Als hoofd investment banking van Alantra bouwde Pensaert eerst in Nederland een kantoor uit, en nu acht hij de tijd gekomen om ook in België te starten: “Ik heb altijd gezegd dat we eerst de juiste man moesten vinden om de Belgische activiteit te leiden.” Die man wordt Wim Goossens, die tot voor kort hoofd corporate finance was bij BNP Paribas Fortis en daarvoor zijn strepen verdiende als zakenbankier bij Generale Bank, ABN AMRO en RBS.
Zit iemand in België te wachten op een nieuwe zakenbank of financieel adviseur?

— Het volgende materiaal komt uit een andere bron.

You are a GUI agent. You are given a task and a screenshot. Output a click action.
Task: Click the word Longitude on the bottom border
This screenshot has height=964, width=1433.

WIM GOOSSENS. “Wij denken dat er ruimte is voor een nieuwe, onafhankelijke speler. Het Belgische bankenlandschap heeft de voorbije jaren grote verschuivingen gekend. Een aantal buitenlandse zakenbanken heeft zich teruggetrokken en andere grote banken maken de rekening of het nog de moeite loont een gespecialiseerd leger aan zakenbankiers in stand te houden. Want hoe je het ook draait of keert: zakenbankiers zijn duur en werken op de lange termijn. Bovendien is hun return onzeker. Met alle kostenbesparingen die de banken in België doorvoeren, wordt dat een moeilijk te verdedigen model.”
Zakenbankiers krijgen soms het verwijt dat ze werken om inkomsten voor de bank te genereren en niet altijd het belang van de klant dienen.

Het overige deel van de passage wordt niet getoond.